The hallway outside was quiet. But only for a second.

Then, voices. Shouts. Boots.

Rathan didn't wait.

He yanked open the door. Rolled out into the hallway just as the first soldier rounded the bend. A gun came up. Rathan twisted the arc rod and hurled it. The impact caught the man in the chest. Armor cracked. He dropped.

The second didn't even fire. He turned to run.

Rathan caught him anyway.

Merlin felt the shift in his knees, the way his back foot dragged slightly before his body pivoted. The tackle was clean. Sharp. Brutal.

He didn't kill the man immediately.

He let him panic. Then crushed his windpipe and moved on.
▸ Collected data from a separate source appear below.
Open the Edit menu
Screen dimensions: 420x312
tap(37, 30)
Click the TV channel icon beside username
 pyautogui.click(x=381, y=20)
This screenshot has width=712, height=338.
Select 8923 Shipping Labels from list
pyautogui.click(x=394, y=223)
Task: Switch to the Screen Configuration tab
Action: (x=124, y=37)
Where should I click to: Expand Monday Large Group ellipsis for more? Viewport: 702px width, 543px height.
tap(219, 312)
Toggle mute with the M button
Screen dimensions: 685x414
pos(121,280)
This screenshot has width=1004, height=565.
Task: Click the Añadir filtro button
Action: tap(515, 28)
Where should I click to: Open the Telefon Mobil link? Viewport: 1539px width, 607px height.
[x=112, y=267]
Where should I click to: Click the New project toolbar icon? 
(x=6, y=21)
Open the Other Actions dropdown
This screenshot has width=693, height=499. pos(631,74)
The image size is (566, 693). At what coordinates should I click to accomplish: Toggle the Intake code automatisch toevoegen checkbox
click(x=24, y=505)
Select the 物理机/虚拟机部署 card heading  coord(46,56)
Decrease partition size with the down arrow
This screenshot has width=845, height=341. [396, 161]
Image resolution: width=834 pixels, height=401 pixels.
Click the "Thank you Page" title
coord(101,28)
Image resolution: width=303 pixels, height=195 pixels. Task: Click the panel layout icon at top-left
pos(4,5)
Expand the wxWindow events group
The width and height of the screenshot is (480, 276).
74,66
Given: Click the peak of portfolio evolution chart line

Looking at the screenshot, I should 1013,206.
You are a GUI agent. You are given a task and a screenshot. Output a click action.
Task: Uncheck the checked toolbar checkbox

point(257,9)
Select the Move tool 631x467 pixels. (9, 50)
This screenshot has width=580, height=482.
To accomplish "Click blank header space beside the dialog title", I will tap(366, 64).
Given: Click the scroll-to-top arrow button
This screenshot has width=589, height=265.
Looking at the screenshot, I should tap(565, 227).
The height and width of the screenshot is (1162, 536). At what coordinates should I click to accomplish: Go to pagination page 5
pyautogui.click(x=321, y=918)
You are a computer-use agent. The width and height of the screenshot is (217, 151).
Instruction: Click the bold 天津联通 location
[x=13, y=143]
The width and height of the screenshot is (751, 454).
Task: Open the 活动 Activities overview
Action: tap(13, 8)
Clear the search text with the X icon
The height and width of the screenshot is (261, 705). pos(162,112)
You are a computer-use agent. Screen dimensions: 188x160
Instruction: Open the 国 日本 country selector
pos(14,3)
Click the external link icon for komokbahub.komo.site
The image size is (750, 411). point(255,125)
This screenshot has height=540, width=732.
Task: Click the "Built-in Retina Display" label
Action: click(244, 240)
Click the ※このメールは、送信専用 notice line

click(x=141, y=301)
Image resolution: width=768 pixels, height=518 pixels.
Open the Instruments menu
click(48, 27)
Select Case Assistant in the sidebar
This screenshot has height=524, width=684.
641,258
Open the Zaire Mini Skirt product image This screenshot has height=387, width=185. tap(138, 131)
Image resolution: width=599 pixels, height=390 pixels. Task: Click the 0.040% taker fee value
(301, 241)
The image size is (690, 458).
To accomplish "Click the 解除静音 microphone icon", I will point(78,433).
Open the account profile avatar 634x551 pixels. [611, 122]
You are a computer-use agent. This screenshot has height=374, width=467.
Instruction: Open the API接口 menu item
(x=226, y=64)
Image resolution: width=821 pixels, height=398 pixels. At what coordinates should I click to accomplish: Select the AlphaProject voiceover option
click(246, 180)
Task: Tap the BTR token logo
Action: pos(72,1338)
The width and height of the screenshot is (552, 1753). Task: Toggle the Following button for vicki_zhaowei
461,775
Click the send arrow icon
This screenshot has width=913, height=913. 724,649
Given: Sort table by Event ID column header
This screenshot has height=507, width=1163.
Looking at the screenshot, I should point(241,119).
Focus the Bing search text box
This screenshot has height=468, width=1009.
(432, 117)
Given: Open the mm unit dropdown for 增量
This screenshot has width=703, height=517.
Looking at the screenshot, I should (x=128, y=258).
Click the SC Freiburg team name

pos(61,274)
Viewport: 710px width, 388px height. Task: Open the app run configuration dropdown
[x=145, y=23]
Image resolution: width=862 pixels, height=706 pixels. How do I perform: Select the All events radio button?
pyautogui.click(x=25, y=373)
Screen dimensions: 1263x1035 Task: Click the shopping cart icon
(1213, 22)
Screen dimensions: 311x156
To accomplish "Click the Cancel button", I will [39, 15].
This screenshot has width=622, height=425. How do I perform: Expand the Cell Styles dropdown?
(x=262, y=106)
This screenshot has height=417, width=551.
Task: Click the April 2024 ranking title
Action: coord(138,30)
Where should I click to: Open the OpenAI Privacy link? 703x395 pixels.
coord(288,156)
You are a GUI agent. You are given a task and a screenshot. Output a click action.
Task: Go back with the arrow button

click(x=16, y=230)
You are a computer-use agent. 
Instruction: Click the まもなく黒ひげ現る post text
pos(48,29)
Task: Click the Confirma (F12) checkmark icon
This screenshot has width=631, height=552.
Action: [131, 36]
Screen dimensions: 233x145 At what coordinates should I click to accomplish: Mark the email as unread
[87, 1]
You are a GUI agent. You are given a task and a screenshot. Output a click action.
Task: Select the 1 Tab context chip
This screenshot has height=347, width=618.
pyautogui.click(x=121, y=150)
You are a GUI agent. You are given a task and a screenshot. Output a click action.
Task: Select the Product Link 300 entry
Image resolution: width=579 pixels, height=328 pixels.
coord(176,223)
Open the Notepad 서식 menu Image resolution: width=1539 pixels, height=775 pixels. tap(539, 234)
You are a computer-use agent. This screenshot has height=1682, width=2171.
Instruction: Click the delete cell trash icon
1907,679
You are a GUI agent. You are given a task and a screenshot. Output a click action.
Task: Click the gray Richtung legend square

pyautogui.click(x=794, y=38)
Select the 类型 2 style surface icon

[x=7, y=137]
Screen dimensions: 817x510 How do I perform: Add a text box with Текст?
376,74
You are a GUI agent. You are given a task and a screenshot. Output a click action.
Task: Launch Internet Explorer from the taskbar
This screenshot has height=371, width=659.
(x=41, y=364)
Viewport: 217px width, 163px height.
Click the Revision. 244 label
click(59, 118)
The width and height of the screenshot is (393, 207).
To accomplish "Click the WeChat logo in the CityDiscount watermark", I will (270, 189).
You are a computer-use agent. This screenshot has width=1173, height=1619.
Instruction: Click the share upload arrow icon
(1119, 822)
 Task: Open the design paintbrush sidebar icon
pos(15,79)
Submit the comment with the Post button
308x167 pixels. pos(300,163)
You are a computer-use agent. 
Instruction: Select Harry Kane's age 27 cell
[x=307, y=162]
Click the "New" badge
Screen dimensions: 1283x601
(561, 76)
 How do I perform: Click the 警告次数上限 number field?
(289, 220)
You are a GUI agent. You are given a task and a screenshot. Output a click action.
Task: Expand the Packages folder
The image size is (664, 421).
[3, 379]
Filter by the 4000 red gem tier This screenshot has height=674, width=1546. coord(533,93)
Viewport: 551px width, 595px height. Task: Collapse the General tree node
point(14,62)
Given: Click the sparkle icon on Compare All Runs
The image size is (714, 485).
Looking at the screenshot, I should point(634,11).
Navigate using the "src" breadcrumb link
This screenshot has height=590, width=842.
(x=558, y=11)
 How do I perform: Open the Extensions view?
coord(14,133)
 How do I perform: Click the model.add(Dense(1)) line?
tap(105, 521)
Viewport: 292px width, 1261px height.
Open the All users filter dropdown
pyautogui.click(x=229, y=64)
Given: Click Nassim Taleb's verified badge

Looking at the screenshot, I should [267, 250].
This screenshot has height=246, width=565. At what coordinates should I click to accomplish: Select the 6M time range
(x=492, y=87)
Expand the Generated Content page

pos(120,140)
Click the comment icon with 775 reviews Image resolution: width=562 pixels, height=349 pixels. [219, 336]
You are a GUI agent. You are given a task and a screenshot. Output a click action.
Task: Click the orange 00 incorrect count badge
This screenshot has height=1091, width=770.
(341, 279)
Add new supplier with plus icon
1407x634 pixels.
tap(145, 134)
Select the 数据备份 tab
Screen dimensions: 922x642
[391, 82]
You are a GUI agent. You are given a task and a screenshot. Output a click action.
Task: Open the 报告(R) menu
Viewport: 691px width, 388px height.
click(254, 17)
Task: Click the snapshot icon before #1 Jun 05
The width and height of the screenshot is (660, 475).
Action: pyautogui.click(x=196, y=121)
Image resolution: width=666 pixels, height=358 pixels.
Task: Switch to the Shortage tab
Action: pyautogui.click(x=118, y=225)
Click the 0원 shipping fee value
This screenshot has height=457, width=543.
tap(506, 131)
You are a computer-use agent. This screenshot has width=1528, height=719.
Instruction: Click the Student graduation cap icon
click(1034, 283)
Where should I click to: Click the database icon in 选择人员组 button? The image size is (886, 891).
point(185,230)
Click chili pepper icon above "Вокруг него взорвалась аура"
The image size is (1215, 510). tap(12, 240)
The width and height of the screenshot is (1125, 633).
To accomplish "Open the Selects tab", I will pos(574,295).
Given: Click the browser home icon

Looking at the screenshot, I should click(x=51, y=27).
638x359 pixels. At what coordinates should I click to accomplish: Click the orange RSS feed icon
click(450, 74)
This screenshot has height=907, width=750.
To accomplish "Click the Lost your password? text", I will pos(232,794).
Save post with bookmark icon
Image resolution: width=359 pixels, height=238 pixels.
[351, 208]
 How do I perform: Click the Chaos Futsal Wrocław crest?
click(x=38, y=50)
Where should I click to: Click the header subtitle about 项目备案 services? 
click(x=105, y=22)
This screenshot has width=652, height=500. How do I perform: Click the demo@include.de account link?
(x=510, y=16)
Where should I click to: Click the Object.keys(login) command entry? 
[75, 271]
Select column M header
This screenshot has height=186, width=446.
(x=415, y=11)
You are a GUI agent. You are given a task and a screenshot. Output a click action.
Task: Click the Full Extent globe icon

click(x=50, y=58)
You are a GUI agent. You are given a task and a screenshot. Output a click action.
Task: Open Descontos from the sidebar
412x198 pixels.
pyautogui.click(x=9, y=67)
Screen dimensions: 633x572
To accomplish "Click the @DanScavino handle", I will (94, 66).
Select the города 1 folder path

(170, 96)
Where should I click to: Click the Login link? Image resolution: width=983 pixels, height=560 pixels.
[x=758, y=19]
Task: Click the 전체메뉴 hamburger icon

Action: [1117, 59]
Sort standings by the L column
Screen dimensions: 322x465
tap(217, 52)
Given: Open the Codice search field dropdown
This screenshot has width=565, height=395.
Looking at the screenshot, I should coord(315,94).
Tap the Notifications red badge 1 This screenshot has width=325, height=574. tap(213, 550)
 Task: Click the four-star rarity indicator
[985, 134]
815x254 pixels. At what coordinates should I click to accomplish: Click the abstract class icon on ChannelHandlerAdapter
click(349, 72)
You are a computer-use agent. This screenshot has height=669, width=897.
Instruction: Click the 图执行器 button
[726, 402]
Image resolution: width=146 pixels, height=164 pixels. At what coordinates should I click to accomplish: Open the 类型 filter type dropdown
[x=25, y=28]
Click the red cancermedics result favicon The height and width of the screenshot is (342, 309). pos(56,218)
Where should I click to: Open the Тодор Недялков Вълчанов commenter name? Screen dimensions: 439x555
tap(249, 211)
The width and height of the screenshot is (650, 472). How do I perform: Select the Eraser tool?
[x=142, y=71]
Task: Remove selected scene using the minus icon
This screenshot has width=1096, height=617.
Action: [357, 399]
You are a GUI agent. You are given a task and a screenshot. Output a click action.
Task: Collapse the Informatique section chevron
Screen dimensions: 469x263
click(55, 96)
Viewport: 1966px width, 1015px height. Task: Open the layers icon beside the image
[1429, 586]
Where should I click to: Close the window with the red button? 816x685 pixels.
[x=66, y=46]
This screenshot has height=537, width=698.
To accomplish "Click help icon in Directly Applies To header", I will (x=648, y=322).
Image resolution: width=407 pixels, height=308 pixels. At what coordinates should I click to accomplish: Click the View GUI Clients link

More footsteps. Closer now. Too many.

Rathan ducked into the side room. Storage. Mostly empty. One crate. A terminal.

He keyed it fast.

Merlin blinked through his hands. 'How does he know the code?'

The screen flashed green.

Doors unlocked.

He was letting everyone out.

The screams started two minutes later.

Other prisoners. Most disoriented. Some ran. Others didn't make it far.

Rathan didn't stop.

He cut through another corridor. Three guards. No words. Just kill. Kill. Move. Kill.

Merlin couldn't keep track of how many.

He just knew none of them stood a chance.

The base wasn't huge. Underground. Isolated.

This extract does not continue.